● **The request**: Render every line of the material below as a Markdown table with two columns, Row and Line. Put a row number in the first column and the line in the second, and leave out blank lines.

● **Given entries**:
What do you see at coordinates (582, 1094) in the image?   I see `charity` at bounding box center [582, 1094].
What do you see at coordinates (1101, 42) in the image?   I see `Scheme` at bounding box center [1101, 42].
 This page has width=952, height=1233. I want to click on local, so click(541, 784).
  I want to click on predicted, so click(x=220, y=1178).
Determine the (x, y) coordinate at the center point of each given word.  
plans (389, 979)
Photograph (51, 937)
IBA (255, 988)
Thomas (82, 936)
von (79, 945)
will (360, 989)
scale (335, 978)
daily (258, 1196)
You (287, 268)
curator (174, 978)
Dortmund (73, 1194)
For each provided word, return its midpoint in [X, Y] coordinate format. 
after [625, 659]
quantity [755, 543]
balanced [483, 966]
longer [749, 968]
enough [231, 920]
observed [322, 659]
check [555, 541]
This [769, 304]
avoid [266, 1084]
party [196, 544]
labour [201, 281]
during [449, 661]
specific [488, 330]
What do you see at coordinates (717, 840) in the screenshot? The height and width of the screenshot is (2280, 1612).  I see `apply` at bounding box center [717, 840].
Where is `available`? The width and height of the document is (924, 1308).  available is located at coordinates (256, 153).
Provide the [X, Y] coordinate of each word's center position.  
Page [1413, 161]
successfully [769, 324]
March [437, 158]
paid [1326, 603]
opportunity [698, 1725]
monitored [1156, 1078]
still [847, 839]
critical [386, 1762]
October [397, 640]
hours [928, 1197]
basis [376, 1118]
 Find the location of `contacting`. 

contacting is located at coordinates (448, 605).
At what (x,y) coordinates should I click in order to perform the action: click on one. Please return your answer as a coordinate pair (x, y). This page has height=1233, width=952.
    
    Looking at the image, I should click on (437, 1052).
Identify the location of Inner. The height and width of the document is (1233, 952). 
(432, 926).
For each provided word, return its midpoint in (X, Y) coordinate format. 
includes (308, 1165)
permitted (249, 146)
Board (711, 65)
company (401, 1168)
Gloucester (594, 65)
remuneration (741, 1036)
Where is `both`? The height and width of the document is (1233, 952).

● **Completed task**:
| Row | Line |
|---|---|
| 1 | What do you see at coordinates (582, 1094) in the image?   I see `charity` at bounding box center [582, 1094]. |
| 2 | What do you see at coordinates (1101, 42) in the image?   I see `Scheme` at bounding box center [1101, 42]. |
| 3 |  This page has width=952, height=1233. I want to click on local, so click(541, 784). |
| 4 |   I want to click on predicted, so click(x=220, y=1178). |
| 5 | Determine the (x, y) coordinate at the center point of each given word.   |
| 6 | plans (389, 979) |
| 7 | Photograph (51, 937) |
| 8 | IBA (255, 988) |
| 9 | Thomas (82, 936) |
| 10 | von (79, 945) |
| 11 | will (360, 989) |
| 12 | scale (335, 978) |
| 13 | daily (258, 1196) |
| 14 | You (287, 268) |
| 15 | curator (174, 978) |
| 16 | Dortmund (73, 1194) |
| 17 | For each provided word, return its midpoint in [X, Y] coordinate format.  |
| 18 | after [625, 659] |
| 19 | quantity [755, 543] |
| 20 | balanced [483, 966] |
| 21 | longer [749, 968] |
| 22 | enough [231, 920] |
| 23 | observed [322, 659] |
| 24 | check [555, 541] |
| 25 | This [769, 304] |
| 26 | avoid [266, 1084] |
| 27 | party [196, 544] |
| 28 | labour [201, 281] |
| 29 | during [449, 661] |
| 30 | specific [488, 330] |
| 31 | What do you see at coordinates (717, 840) in the screenshot? The height and width of the screenshot is (2280, 1612).  I see `apply` at bounding box center [717, 840]. |
| 32 | Where is `available`? The width and height of the document is (924, 1308).  available is located at coordinates (256, 153). |
| 33 | Provide the [X, Y] coordinate of each word's center position.   |
| 34 | Page [1413, 161] |
| 35 | successfully [769, 324] |
| 36 | March [437, 158] |
| 37 | paid [1326, 603] |
| 38 | opportunity [698, 1725] |
| 39 | monitored [1156, 1078] |
| 40 | still [847, 839] |
| 41 | critical [386, 1762] |
| 42 | October [397, 640] |
| 43 | hours [928, 1197] |
| 44 | basis [376, 1118] |
| 45 |  Find the location of `contacting`.  |
| 46 | contacting is located at coordinates (448, 605). |
| 47 | At what (x,y) coordinates should I click in order to perform the action: click on one. Please return your answer as a coordinate pair (x, y). This page has height=1233, width=952. |
| 48 |     Looking at the image, I should click on (437, 1052). |
| 49 | Identify the location of Inner. The height and width of the document is (1233, 952).  |
| 50 | (432, 926). |
| 51 | For each provided word, return its midpoint in (X, Y) coordinate format.  |
| 52 | includes (308, 1165) |
| 53 | permitted (249, 146) |
| 54 | Board (711, 65) |
| 55 | company (401, 1168) |
| 56 | Gloucester (594, 65) |
| 57 | remuneration (741, 1036) |
| 58 | Where is `both`? The height and width of the document is (1233, 952). |